Maria... foi sempre assim que a tratei e só nos últimos tempos a chamei de Avó. Quando nascemos (eu sou a segunda neta) sempre achou que era muito jovem para ser avó e portanto quando falava connosco era "A Maria faz isto...", "A Maria vai ali..." e portanto ficou sempre a Maria. Marie Belle como a minha Tia e as minhas primas a chamavam, por ser mesmo bela.

Nestes dois últimos dias o som que anda recorrentemente na minha cabeça é o das socas da Maria a subir e a descer as escadas. Eu morava mesmo por baixo e o meu quarto era o mais próximo das escadas e assim que eu ouvia os passos inconfundivéis lá subia as escadas a correr e lá ia tomar o pequeno-almoço. Foi assim durante anos e mesmo quando casei e fui morar para a mesma casa várias vezes acordei a sorrir com o mesmo barulho de sempre.

Os últimos quatro meses foram bastante duros, estar enfiada numa cama ou numa cadeira quando toda a vida se andou de um lado para outro e sempre a conjugar o verbo ir não é fácil. Em Outubro eu disse a chorar à minha Mãe "A Avó nunca mais vai sair da cama", saiu mas foi só para o sofá.

Nos últimos dias tudo aconteceu calmamente e acho que nos ajudou termos sido nós, as netas, a tratar de quase tudo. Na Quinta-Feira à tarde era visível que faltariam algumas horas e ficamos por lá e fazer-lhe festinhas e a mimá-la. Na Sexta-Feira à hora de almoço caiu mais uma má notícia, o Avô tinha entrado em coma. Segui imediatamente para casa e lá fiquei até o corpo sair para a capela.

Tal como acontece sempre, apesar de ser um momento de muita tristeza, é, muitas vezes com piadas e parvoices que o ambiente se vai tornando suportável. Foi assim quando eu disse totalmente inconsciente que "Os benfiquistas na nossa famíla estão em extinção"... a maior benfiquista de todas tinha acabado de fechar os olhos e eu nem me apercebi do que tinha dito... valeu a gargalhada que demos.

Eram 16h quando a respiração cessou de vez. Eu estava mesmo ali a segurar-lhe na mão. Durante alguns minutos todos perdemos um pouco o norte mas depressa nos recompusemos, havia coisas a tratar. A P e a M foram escolher o fato, eu fui ligar aos manos que, por acaso não estavam ali. Liguei à Mãe que cansada e totalmente estoirada depois de uma semana de mudança de casa e de estar com o pestinha agarrou nele e fez os 300 kms que a separavam dos filhos. Era preciso tratar da funerária, calhou-me a mim essa tarefa. Missão cumprida. Era preciso vestir a Avó, pintá-la, arranjá-la e lá estava eu a P, a M, a L e a minha Tia a fazer isso.

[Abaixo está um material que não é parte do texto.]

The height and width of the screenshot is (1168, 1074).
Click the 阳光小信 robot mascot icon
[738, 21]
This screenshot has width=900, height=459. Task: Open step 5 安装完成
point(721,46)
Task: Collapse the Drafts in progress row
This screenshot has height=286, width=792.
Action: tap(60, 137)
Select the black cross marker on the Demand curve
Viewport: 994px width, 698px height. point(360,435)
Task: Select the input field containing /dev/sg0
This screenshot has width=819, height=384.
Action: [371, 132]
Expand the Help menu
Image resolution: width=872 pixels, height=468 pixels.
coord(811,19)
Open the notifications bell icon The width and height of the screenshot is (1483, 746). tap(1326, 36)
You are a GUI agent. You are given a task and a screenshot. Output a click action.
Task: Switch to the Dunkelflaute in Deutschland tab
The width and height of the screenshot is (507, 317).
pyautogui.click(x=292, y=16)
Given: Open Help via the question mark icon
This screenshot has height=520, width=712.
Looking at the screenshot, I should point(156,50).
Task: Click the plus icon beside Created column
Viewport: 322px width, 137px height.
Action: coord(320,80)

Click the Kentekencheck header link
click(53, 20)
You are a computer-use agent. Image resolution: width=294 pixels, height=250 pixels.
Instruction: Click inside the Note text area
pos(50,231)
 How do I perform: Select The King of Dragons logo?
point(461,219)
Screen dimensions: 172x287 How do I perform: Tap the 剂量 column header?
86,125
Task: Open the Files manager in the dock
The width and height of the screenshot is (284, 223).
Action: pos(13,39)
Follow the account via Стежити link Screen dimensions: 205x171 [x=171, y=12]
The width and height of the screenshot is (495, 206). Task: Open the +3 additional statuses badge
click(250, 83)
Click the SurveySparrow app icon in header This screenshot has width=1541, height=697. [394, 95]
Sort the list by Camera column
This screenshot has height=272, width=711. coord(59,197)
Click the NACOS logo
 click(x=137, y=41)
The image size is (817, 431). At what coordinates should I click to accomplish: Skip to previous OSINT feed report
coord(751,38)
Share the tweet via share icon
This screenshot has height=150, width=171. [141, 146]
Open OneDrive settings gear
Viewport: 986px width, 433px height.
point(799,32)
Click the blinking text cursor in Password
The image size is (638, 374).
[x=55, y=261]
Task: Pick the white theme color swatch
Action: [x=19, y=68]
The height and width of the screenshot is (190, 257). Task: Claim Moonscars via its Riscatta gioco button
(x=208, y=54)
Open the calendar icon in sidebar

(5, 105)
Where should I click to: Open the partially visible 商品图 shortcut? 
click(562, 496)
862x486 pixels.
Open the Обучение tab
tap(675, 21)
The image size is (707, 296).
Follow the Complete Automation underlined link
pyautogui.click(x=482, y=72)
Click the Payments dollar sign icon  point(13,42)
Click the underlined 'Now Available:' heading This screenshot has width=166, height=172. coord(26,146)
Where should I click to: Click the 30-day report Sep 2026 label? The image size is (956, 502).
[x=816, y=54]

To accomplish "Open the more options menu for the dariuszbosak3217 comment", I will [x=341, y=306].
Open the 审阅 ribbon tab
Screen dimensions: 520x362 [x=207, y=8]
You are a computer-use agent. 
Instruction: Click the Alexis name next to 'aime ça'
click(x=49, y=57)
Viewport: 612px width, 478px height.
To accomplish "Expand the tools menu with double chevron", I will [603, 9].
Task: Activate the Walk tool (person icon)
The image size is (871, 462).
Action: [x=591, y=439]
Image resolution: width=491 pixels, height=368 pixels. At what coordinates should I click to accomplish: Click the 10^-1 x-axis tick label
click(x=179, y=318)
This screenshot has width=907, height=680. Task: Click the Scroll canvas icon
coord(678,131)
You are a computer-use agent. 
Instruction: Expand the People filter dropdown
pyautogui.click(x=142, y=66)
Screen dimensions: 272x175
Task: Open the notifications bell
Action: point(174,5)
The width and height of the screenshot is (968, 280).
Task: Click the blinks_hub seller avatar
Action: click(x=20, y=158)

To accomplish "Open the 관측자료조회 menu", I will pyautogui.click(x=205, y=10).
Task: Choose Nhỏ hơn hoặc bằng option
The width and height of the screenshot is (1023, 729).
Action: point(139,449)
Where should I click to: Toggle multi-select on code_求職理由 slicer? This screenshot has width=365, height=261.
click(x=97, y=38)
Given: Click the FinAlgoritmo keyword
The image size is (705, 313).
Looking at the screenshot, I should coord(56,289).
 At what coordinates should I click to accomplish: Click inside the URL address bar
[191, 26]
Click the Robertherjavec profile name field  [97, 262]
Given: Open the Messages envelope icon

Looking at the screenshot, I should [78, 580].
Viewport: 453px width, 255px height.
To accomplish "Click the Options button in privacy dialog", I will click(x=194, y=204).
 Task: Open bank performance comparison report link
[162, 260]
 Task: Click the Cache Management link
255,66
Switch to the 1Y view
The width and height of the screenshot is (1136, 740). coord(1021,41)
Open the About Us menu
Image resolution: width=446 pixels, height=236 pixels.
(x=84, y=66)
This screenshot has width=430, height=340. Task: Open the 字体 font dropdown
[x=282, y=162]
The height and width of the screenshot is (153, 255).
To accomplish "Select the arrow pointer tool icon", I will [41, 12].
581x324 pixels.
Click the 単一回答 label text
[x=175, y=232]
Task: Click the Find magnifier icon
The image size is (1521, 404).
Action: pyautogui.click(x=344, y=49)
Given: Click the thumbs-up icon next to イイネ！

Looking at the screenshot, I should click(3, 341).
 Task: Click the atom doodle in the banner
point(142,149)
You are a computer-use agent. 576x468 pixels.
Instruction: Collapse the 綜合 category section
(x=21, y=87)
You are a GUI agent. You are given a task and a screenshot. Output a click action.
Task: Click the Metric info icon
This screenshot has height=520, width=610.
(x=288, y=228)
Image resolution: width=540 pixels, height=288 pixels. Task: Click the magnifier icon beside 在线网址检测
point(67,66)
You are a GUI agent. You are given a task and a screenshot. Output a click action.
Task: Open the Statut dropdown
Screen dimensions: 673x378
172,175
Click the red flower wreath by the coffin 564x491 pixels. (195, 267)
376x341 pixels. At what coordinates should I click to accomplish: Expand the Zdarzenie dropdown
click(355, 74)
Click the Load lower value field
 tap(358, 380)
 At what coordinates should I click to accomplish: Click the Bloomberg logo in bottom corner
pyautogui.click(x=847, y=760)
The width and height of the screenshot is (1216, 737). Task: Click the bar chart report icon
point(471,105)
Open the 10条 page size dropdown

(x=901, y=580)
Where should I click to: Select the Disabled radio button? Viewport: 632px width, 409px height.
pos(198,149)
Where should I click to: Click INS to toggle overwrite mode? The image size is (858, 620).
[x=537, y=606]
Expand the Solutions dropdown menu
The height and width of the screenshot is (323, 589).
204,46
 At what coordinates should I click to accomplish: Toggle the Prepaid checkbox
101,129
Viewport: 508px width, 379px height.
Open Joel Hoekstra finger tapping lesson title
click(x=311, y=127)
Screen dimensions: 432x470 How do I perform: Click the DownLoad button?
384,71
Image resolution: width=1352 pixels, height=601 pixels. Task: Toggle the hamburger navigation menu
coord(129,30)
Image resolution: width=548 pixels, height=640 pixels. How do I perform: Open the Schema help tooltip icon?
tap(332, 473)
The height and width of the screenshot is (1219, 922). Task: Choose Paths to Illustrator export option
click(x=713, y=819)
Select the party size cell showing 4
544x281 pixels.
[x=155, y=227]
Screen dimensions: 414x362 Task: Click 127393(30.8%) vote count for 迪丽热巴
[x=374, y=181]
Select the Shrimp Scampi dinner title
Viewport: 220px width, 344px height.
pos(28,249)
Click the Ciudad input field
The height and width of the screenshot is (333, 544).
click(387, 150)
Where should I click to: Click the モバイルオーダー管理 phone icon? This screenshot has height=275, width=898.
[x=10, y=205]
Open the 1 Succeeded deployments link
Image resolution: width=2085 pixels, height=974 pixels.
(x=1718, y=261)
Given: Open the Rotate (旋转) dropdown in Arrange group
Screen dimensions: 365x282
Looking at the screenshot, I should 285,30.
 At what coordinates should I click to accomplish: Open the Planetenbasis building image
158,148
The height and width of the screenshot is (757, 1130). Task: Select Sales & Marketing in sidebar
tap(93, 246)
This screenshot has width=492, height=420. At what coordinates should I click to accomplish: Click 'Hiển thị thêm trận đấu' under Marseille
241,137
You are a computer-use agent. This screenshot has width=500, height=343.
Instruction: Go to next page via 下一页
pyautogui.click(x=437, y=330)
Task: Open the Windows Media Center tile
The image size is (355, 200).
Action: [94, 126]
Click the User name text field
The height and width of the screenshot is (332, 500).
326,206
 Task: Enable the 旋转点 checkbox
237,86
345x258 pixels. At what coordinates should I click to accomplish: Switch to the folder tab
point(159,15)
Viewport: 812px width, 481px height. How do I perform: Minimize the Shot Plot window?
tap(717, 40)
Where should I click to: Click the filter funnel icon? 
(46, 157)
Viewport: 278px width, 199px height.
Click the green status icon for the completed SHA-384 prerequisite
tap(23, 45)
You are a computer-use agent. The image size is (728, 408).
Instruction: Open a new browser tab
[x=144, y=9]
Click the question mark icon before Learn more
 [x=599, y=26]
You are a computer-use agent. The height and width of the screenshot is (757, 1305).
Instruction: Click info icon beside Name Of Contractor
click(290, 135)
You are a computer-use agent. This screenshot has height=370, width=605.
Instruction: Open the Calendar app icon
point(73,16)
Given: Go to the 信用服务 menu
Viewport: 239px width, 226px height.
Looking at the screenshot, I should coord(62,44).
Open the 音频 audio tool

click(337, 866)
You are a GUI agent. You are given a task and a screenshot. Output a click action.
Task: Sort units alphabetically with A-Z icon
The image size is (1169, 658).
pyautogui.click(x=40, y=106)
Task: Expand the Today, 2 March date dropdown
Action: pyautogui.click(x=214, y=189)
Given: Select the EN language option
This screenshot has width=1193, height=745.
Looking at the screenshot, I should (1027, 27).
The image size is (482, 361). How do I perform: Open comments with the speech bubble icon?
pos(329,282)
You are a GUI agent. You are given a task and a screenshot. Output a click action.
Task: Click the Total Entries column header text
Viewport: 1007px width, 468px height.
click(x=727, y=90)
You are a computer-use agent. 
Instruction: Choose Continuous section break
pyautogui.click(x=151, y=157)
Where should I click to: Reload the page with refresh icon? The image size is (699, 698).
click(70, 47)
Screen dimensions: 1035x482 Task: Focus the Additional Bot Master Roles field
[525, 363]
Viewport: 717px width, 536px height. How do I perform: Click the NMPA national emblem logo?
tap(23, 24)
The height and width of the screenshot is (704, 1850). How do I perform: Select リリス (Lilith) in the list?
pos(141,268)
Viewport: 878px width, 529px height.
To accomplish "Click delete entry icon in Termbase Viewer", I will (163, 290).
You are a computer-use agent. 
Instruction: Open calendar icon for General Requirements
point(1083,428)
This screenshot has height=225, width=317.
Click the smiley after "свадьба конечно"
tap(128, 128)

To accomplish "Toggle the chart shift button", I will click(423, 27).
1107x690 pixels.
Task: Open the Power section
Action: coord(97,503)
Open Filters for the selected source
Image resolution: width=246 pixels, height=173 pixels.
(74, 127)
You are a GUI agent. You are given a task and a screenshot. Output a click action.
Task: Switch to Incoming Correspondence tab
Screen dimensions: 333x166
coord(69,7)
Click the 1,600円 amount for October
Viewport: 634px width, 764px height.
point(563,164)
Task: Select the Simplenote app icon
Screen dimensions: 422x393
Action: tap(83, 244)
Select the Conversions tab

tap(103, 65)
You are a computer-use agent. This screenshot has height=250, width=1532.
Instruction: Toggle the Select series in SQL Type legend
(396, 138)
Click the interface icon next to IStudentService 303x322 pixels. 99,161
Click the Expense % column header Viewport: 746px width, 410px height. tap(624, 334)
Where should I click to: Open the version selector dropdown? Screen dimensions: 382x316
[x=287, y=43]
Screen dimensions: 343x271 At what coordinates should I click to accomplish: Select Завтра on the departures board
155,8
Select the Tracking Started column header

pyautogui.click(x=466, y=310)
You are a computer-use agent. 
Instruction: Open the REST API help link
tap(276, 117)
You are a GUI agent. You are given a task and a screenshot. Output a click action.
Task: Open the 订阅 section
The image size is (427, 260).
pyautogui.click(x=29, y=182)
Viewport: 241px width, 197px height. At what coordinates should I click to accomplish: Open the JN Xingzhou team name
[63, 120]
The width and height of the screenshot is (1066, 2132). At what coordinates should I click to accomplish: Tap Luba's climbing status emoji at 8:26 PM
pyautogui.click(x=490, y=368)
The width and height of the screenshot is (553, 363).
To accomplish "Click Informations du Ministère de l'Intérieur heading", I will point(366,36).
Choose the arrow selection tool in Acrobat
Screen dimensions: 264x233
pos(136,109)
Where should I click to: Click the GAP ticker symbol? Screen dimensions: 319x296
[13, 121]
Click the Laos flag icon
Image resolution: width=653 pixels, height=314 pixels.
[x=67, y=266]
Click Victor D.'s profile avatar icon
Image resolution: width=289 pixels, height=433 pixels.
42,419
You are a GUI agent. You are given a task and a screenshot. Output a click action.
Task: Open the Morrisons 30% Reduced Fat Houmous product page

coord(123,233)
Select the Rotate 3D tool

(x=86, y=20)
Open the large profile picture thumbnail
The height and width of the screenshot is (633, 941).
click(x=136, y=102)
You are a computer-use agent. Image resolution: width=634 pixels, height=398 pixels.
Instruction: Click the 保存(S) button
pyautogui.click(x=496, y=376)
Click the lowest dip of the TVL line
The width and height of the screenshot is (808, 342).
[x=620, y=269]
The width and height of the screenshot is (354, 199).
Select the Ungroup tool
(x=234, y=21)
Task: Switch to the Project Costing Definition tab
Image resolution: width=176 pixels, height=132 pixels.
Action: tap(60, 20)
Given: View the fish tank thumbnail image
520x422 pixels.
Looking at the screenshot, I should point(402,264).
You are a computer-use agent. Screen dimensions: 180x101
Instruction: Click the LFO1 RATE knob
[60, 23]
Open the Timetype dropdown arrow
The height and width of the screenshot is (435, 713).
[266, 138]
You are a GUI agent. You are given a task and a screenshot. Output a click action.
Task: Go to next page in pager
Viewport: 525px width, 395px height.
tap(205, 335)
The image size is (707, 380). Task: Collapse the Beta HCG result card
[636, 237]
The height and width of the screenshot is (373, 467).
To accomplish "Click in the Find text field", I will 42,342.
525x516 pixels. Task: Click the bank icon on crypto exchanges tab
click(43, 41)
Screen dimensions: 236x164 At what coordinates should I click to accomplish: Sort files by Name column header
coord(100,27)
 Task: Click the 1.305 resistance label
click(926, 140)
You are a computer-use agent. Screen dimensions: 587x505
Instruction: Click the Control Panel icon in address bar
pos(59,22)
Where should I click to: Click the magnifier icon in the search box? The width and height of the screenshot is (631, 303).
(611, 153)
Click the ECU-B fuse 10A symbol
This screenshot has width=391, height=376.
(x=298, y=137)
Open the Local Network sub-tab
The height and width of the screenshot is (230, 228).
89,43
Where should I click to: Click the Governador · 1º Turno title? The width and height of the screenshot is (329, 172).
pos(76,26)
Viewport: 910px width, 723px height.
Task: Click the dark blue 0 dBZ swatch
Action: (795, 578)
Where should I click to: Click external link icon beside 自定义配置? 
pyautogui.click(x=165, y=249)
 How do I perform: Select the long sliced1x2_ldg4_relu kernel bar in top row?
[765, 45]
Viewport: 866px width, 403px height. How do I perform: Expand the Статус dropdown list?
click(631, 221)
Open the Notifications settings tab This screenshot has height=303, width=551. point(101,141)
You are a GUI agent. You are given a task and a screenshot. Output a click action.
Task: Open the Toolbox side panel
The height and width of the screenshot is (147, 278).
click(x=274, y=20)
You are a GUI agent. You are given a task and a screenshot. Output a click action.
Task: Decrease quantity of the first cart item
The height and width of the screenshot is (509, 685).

Ficou linda a Avó, todas com a certeza de que à noite já estaria em Las Vegas nas slots.

A Avó faleceu calmamente, como um passarinho onde desejaria. Em casa rodeada de toda a gente e foi assim que toda a família e amigos foram chegando, primeiro a casa e depois à capela. Foi assim até à meia-noite e meia e foi assim na manhã e tarde seguinte até à Missa.

Eu aguentei-me até à soldadura. Aí confesso que me fui completamente abaixo. Nem o abraço da C me conseguiu acalmar. Nada me estava a acalmar. Até que a minha Mãe me avisou que o Senhor Prior tinha chegado. Acalmei imediatamente e fui calmamente com ele e com a P escolher a Leitura e o Salmo da missa. Eu li o Salmo.

Voltei a perder a calma no fim da missa, valeu outra vez o abraço da C que ao ouvido me disse calmamente "Amo-te, sabias?". Agarrei em todas as forças que consegui ir buscar e avançamos para a viagem final.

E lá está a Avó, na cama Alvalade mas com o chachecol do Benfica. Sim, a P foi à Luz comprar um cachecol e a Avó foi com ele. A esta hora está a evangelizar as pessoas em Las Vegas e a explicar que o Benfica é, de facto, o melhor clube do mundo.